The Newsround guide to the Davis Cup

  • 3 February 2014
Image copyright Reuters

So Great Britain have made it into the final of the Davis Cup for the first time in 46 years - but what's all the fuss about?

Well the Davis Cup is a pretty big deal in world tennis - and has been going for over a hundred years!

It's also one of the only competitions in which players go head to head as part of a team - representing their country.

So here's Newsround's guide to the Davis Cup...

History

The Davis Cup began way back in 1900, when a group of students from Harvard University in America wanted to think of a way of challenging their British rivals.

One of the four players (called Dwight F. Davis) worked out how the tournament would work, and got a trophy made especially.

Image copyright Getty Images
Image caption Great Britain haven't got a brilliant record recently - but could this team change all that?

The first match took place in Boston in America in 1900 - and America won.

By 1905 it was opened up to include other countries, and Austria, France, Belgium, Australia and New Zealand got involved.

It was originally called the 'International Lawn Tennis Challenge' but soon became known as the Davis Cup after the man who first created it.

More and more countries then took part, and by this years competition 130 teams entered.

How it works

The Davis Cup has five different leagues.

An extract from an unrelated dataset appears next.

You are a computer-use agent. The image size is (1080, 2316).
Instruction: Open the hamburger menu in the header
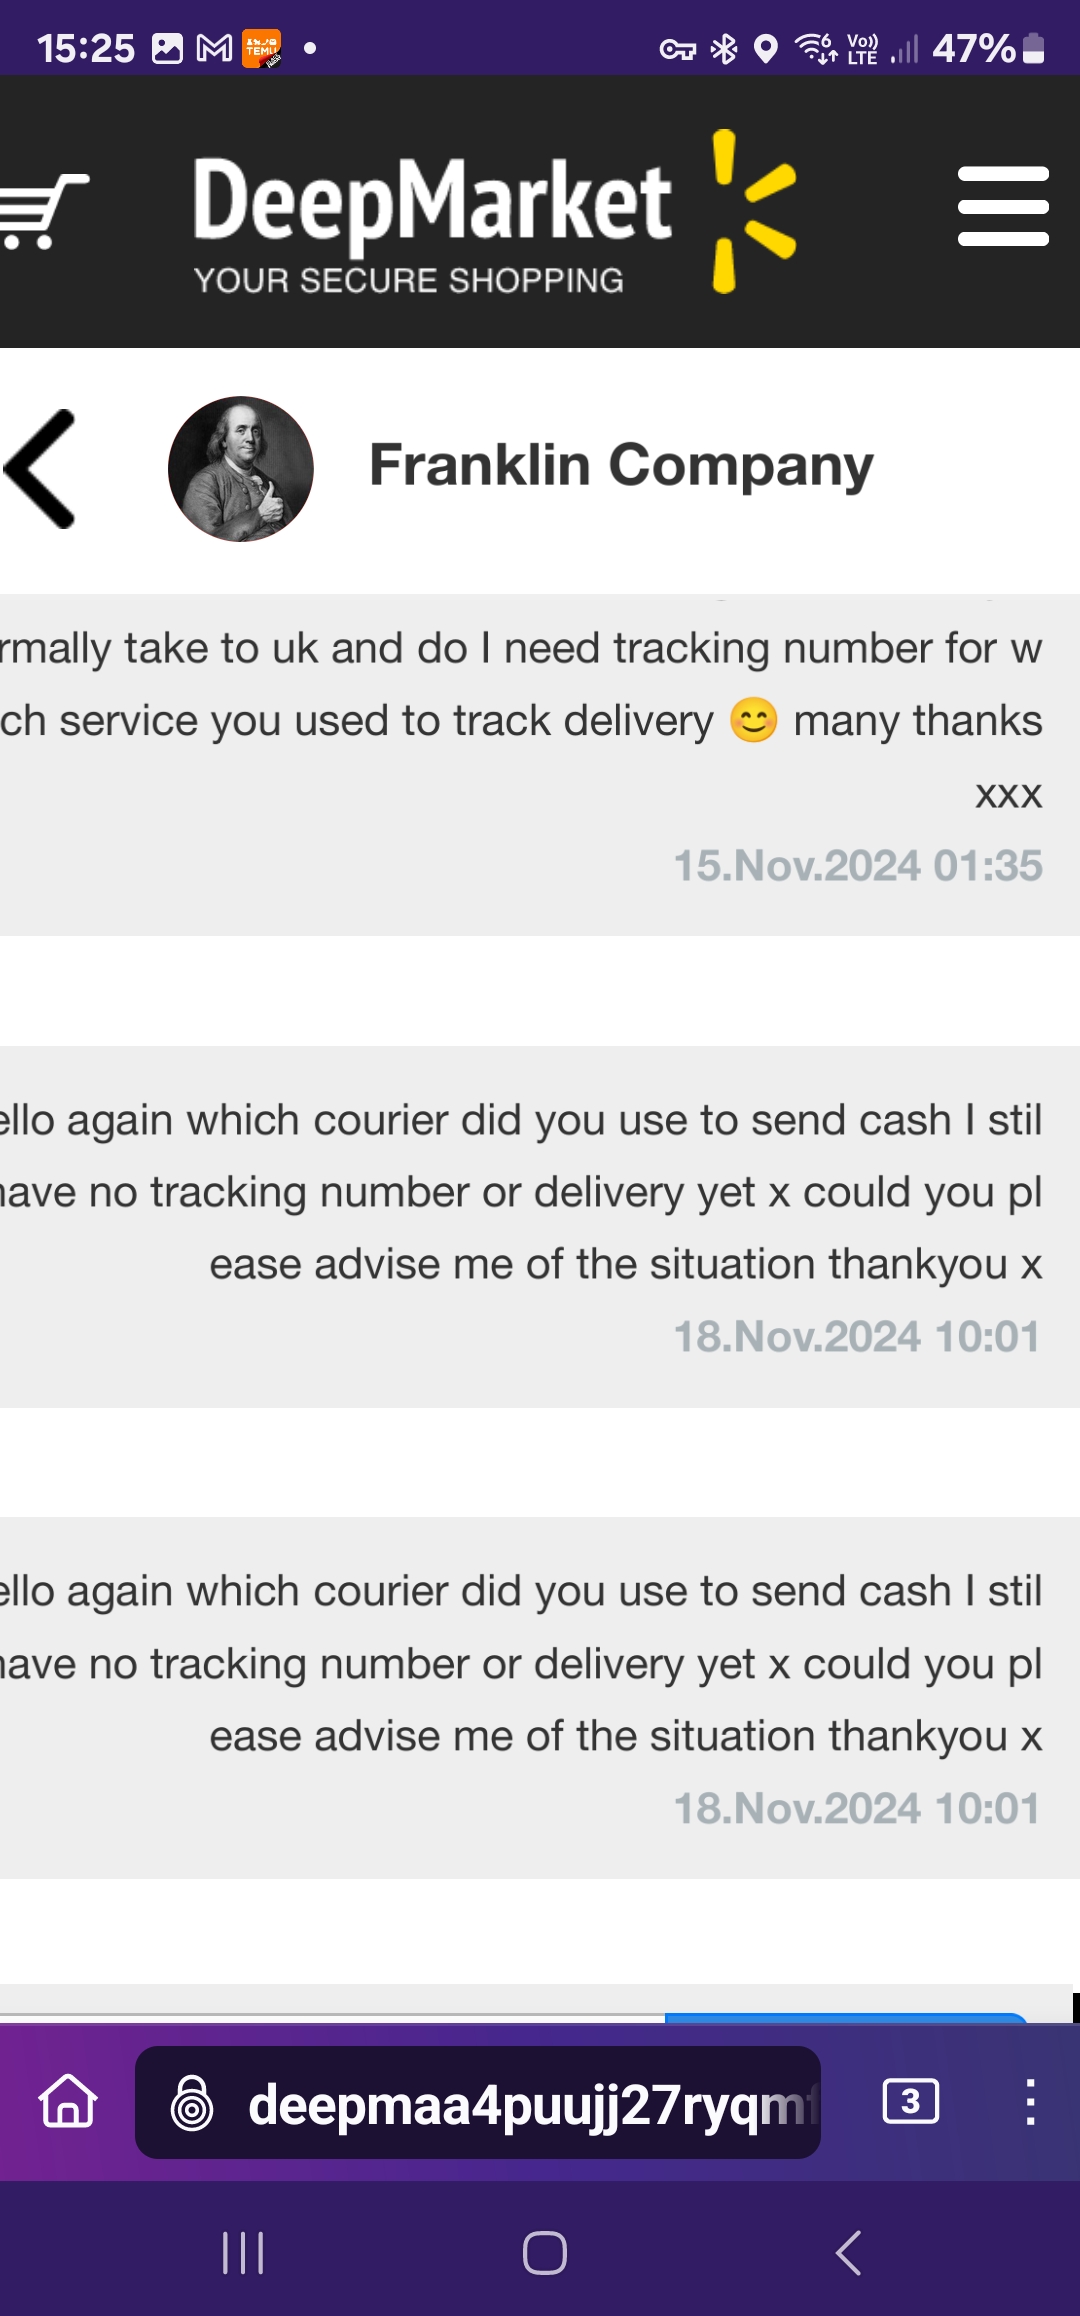[1003, 206]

Countries are grouped together by how good they are and where they are in the world.

Countries play little tournaments within their leagues, and the best teams go on to play quarter finals, semi finals and a final.

The 16 best teams are in the top league called the World Group. If teams from the lower leagues want to get to the final, they have to win more matches.

Each country picks a team of four players. Those four players then play five matches against the opposition - four singles and a doubles match. Those matches are called 'rubbers'.

The first one to win three out of the five 'rubbers' wins.

Image copyright Getty Images
Image caption Rafa Nadal has helped Spain land four titles.

Who's the best?

The USA have dominated the competition winning it 32 times, followed by Australia with 28 titles.

Great Britain have done ok in the past, they've taken home the trophy 9 times, but the last time they won it was way back in 1936.

Recently, Spain have won it four times in the last ten years with the likes of Rafa Nadal and David Ferrer starring for them.

How good are Great Britain?

Recently - not very good.

Great Britain were runners up in 1978, but apart from that they've not done very well at all.

As recently as 2010 Great Britain were relegated to the third division of the competition and were playing the likes of Lithuania and Turkey.

But now, with one of the best players in the world in Andy Murray and a team that are working together well - maybe this year could change all that??